O Observatório Cidadão para a Saúde, ONG moçambicana, alerta para "insuficiência de recursos humanos" nas unidades sanitárias face à redução de novas admissões previstas na proposta do Orçamento do Estado 2026, criticando ausência de estratégia "consistente" de recrutamento.
"O cenário projetado pelo PESOE [Plano Económico e Social e Orçamento do Estado] 2026 não apenas perpétua a insuficiência de recursos humanos no setor da saúde, como compromete diretamente a capacidade do Estado de garantir a cobertura universal e de melhorar os indicadores de saúde pública", lê-se na análise da Organização Não-Governamental (ONG) Observatório Cidadão para a Saúde referente à proposta do PESOE para saúde.
Na proposta do PESOE 2026, o Governo prevê contratar para a saúde 582 trabalhadores em 2026, menos 80% face ao ano anterior, conforme a análise do Observatório, comprometendo a expansão dos serviços da saúde.

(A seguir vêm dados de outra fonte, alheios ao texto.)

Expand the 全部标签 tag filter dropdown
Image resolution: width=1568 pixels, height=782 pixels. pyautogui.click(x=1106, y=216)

"A redução contínua nas admissões aprofunda este défice e coloca em causa a sustentabilidade das metas definidas no PESOE 2026, nomeadamente o aumento da cobertura vacinal, o rastreio do cancro do colo do útero e a ampliação do acesso a cuidados de saúde reprodutiva", refere o Observatório.

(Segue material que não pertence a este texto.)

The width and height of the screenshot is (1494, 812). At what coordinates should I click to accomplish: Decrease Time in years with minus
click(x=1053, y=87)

Segundo esta análise, a "carência" de profissionais não apenas vai comprometer a execução dos programas prioritários, mas também vai gerar sobrecarga de trabalho, queda na qualidade da assistência, desmotivação e agravamento das assimetrias entre zonas urbanas e rurais.
"A ausência de uma estratégia consistente de recrutamento, retenção e valorização profissional ameaça transformar o défice de recursos humanos num dos principais gargalos estruturais do sistema de saúde moçambicano", lê-se no documento.
O observatório critica também insuficiências e pouca sustentabilidade das medidas de atração e retenção dos profissionais de saúde no setor público, apontando para a falta de incentivos, condições adequadas de trabalho e de progressão na carreira.
O documento aponta que 97,9% dos investimentos em saúde continuam dependentes de doadores, limitando a autonomia orçamental e expondo o sistema à volatilidade do apoio externo.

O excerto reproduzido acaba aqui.